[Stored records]
>>>>>

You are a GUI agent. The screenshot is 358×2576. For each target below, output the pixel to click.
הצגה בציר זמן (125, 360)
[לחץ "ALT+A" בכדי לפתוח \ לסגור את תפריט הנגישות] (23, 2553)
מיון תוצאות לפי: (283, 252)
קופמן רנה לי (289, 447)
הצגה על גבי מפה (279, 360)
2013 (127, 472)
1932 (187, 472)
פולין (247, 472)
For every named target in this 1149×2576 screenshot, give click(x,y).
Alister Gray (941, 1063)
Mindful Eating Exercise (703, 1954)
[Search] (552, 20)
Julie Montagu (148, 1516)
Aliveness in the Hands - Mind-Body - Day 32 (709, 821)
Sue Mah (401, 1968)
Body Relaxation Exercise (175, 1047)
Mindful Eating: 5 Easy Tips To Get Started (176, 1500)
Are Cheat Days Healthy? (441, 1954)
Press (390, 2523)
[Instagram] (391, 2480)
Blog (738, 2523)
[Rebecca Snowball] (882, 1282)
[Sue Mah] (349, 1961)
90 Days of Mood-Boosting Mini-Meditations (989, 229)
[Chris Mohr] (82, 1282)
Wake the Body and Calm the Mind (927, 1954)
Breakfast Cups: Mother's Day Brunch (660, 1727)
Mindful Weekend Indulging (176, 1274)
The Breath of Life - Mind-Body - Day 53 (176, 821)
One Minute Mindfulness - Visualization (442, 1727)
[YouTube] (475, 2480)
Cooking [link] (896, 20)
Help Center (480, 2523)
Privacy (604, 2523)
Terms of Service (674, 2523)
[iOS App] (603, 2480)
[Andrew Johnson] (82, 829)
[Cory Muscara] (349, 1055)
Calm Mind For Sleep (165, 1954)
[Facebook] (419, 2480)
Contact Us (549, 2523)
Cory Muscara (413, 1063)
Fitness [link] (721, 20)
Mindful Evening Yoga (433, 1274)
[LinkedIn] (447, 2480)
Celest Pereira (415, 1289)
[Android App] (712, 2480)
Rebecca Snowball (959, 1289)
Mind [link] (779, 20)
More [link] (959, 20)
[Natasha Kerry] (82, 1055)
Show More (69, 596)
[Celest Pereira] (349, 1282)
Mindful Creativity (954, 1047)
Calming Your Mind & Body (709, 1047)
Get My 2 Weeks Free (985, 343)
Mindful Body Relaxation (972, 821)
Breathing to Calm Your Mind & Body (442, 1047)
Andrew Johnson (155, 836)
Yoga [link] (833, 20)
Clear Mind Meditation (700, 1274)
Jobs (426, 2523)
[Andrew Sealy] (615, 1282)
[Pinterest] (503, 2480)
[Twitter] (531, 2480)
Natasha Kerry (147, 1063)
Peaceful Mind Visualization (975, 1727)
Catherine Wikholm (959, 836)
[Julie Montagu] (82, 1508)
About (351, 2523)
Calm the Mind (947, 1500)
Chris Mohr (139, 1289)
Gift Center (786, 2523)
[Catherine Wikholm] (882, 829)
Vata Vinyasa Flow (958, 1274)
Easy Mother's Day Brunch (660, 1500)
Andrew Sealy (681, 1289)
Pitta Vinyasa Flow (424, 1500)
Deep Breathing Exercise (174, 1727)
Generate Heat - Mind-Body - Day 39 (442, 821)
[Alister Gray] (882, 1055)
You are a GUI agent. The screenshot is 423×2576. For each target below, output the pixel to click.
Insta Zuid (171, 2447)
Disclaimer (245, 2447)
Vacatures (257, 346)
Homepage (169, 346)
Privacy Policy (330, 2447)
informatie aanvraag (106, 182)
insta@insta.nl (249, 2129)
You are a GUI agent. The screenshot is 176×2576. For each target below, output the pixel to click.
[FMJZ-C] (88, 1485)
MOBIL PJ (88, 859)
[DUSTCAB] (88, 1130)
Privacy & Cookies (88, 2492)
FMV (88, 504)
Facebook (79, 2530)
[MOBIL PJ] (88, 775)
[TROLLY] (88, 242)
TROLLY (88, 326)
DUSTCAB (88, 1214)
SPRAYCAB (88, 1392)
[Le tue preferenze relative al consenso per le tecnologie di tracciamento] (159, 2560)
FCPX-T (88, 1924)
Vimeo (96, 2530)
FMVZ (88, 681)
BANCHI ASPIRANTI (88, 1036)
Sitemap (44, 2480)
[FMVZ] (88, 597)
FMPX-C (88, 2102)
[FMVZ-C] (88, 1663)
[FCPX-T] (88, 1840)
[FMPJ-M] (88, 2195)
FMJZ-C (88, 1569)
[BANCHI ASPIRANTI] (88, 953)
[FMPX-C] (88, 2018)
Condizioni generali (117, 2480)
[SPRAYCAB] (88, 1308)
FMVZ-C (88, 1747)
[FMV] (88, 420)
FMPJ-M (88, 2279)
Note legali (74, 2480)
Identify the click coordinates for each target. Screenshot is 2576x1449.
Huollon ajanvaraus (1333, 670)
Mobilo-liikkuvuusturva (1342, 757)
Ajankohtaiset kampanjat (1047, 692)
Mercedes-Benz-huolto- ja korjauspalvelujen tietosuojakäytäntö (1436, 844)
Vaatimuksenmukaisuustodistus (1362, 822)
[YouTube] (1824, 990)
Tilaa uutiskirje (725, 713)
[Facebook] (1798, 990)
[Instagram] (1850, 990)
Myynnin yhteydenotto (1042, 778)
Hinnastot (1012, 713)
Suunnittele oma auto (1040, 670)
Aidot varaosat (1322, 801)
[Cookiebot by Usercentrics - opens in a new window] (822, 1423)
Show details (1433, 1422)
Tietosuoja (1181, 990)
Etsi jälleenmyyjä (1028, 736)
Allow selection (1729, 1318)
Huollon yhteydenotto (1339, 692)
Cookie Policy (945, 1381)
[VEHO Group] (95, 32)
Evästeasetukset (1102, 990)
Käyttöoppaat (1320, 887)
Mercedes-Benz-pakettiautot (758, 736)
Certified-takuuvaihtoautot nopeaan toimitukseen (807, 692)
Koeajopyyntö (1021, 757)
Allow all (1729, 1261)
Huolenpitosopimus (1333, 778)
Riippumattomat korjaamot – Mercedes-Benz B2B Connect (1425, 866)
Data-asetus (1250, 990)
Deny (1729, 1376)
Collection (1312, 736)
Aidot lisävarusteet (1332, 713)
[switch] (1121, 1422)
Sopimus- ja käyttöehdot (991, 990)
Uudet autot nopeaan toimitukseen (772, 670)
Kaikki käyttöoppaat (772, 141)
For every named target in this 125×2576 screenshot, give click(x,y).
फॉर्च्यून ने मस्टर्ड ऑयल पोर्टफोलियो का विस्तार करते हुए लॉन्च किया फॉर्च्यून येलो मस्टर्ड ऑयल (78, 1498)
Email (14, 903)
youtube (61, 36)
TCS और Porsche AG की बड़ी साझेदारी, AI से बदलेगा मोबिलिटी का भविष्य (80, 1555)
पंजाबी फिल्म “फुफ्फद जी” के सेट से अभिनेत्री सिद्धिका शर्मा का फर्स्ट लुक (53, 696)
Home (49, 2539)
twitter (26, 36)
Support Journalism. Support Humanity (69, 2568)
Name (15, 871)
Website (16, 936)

<<<<<

WHAT TO PRODUCE >> Give back all of the entries above, unchanged in every word.

SOLUTION TO THE PROBLEM >>
You are a GUI agent. The screenshot is 358×2576. For each target below, output the pixel to click.
הצגה בציר זמן (125, 360)
[לחץ "ALT+A" בכדי לפתוח \ לסגור את תפריט הנגישות] (23, 2553)
מיון תוצאות לפי: (283, 252)
קופמן רנה לי (289, 447)
הצגה על גבי מפה (279, 360)
2013 (127, 472)
1932 (187, 472)
פולין (247, 472)
For every named target in this 1149×2576 screenshot, give click(x,y).
Alister Gray (941, 1063)
Mindful Eating Exercise (703, 1954)
[Search] (552, 20)
Julie Montagu (148, 1516)
Aliveness in the Hands - Mind-Body - Day 32 (709, 821)
Sue Mah (401, 1968)
Body Relaxation Exercise (175, 1047)
Mindful Eating: 5 Easy Tips To Get Started (176, 1500)
Are Cheat Days Healthy? (441, 1954)
Press (390, 2523)
[Instagram] (391, 2480)
Blog (738, 2523)
[Rebecca Snowball] (882, 1282)
[Sue Mah] (349, 1961)
90 Days of Mood-Boosting Mini-Meditations (989, 229)
[Chris Mohr] (82, 1282)
Wake the Body and Calm the Mind (927, 1954)
Breakfast Cups: Mother's Day Brunch (660, 1727)
Mindful Weekend Indulging (176, 1274)
The Breath of Life - Mind-Body - Day 53 (176, 821)
One Minute Mindfulness - Visualization (442, 1727)
[YouTube] (475, 2480)
Cooking [link] (896, 20)
Help Center (480, 2523)
Privacy (604, 2523)
Terms of Service (674, 2523)
[iOS App] (603, 2480)
[Andrew Johnson] (82, 829)
[Cory Muscara] (349, 1055)
Calm Mind For Sleep (165, 1954)
[Facebook] (419, 2480)
Contact Us (549, 2523)
Cory Muscara (413, 1063)
Fitness [link] (721, 20)
Mindful Evening Yoga (433, 1274)
[LinkedIn] (447, 2480)
Celest Pereira (415, 1289)
[Android App] (712, 2480)
Rebecca Snowball (959, 1289)
Mind [link] (779, 20)
More [link] (959, 20)
[Natasha Kerry] (82, 1055)
Show More (69, 596)
[Celest Pereira] (349, 1282)
Mindful Creativity (954, 1047)
Calming Your Mind & Body (709, 1047)
Get My 2 Weeks Free (985, 343)
Mindful Body Relaxation (972, 821)
Breathing to Calm Your Mind & Body (442, 1047)
Andrew Johnson (155, 836)
Yoga [link] (833, 20)
Clear Mind Meditation (700, 1274)
Jobs (426, 2523)
[Andrew Sealy] (615, 1282)
[Pinterest] (503, 2480)
[Twitter] (531, 2480)
Natasha Kerry (147, 1063)
Peaceful Mind Visualization (975, 1727)
Catherine Wikholm (959, 836)
[Julie Montagu] (82, 1508)
About (351, 2523)
Calm the Mind (947, 1500)
Chris Mohr (139, 1289)
Gift Center (786, 2523)
[Catherine Wikholm] (882, 829)
Vata Vinyasa Flow (958, 1274)
Easy Mother's Day Brunch (660, 1500)
Andrew Sealy (681, 1289)
Pitta Vinyasa Flow (424, 1500)
Deep Breathing Exercise (174, 1727)
Generate Heat - Mind-Body - Day 39 (442, 821)
[Alister Gray] (882, 1055)
You are a GUI agent. The screenshot is 423×2576. For each target below, output the pixel to click.
Insta Zuid (171, 2447)
Disclaimer (245, 2447)
Vacatures (257, 346)
Homepage (169, 346)
Privacy Policy (330, 2447)
informatie aanvraag (106, 182)
insta@insta.nl (249, 2129)
You are a GUI agent. The screenshot is 176×2576. For each target below, output the pixel to click.
[FMJZ-C] (88, 1485)
MOBIL PJ (88, 859)
[DUSTCAB] (88, 1130)
Privacy & Cookies (88, 2492)
FMV (88, 504)
Facebook (79, 2530)
[MOBIL PJ] (88, 775)
[TROLLY] (88, 242)
TROLLY (88, 326)
DUSTCAB (88, 1214)
SPRAYCAB (88, 1392)
[Le tue preferenze relative al consenso per le tecnologie di tracciamento] (159, 2560)
FCPX-T (88, 1924)
Vimeo (96, 2530)
FMVZ (88, 681)
BANCHI ASPIRANTI (88, 1036)
Sitemap (44, 2480)
[FMVZ] (88, 597)
FMPX-C (88, 2102)
[FMVZ-C] (88, 1663)
[FCPX-T] (88, 1840)
[FMPJ-M] (88, 2195)
FMJZ-C (88, 1569)
[BANCHI ASPIRANTI] (88, 953)
[FMPX-C] (88, 2018)
Condizioni generali (117, 2480)
[SPRAYCAB] (88, 1308)
FMVZ-C (88, 1747)
[FMV] (88, 420)
FMPJ-M (88, 2279)
Note legali (74, 2480)
Identify the click coordinates for each target. Screenshot is 2576x1449.
Huollon ajanvaraus (1333, 670)
Mobilo-liikkuvuusturva (1342, 757)
Ajankohtaiset kampanjat (1047, 692)
Mercedes-Benz-huolto- ja korjauspalvelujen tietosuojakäytäntö (1436, 844)
Vaatimuksenmukaisuustodistus (1362, 822)
[YouTube] (1824, 990)
Tilaa uutiskirje (725, 713)
[Facebook] (1798, 990)
[Instagram] (1850, 990)
Myynnin yhteydenotto (1042, 778)
Hinnastot (1012, 713)
Suunnittele oma auto (1040, 670)
Aidot varaosat (1322, 801)
[Cookiebot by Usercentrics - opens in a new window] (822, 1423)
Show details (1433, 1422)
Tietosuoja (1181, 990)
Etsi jälleenmyyjä (1028, 736)
Allow selection (1729, 1318)
Huollon yhteydenotto (1339, 692)
Cookie Policy (945, 1381)
[VEHO Group] (95, 32)
Evästeasetukset (1102, 990)
Käyttöoppaat (1320, 887)
Mercedes-Benz-pakettiautot (758, 736)
Certified-takuuvaihtoautot nopeaan toimitukseen (807, 692)
Koeajopyyntö (1021, 757)
Allow all (1729, 1261)
Huolenpitosopimus (1333, 778)
Riippumattomat korjaamot – Mercedes-Benz B2B Connect (1425, 866)
Data-asetus (1250, 990)
Deny (1729, 1376)
Collection (1312, 736)
Aidot lisävarusteet (1332, 713)
[switch] (1121, 1422)
Sopimus- ja käyttöehdot (991, 990)
Uudet autot nopeaan toimitukseen (772, 670)
Kaikki käyttöoppaat (772, 141)
For every named target in this 125×2576 screenshot, give click(x,y).
फॉर्च्यून ने मस्टर्ड ऑयल पोर्टफोलियो का विस्तार करते हुए लॉन्च किया फॉर्च्यून येलो मस्टर्ड ऑयल (78, 1498)
Email (14, 903)
youtube (61, 36)
TCS और Porsche AG की बड़ी साझेदारी, AI से बदलेगा मोबिलिटी का भविष्य (80, 1555)
पंजाबी फिल्म “फुफ्फद जी” के सेट से अभिनेत्री सिद्धिका शर्मा का फर्स्ट लुक (53, 696)
Home (49, 2539)
twitter (26, 36)
Support Journalism. Support Humanity (69, 2568)
Name (15, 871)
Website (16, 936)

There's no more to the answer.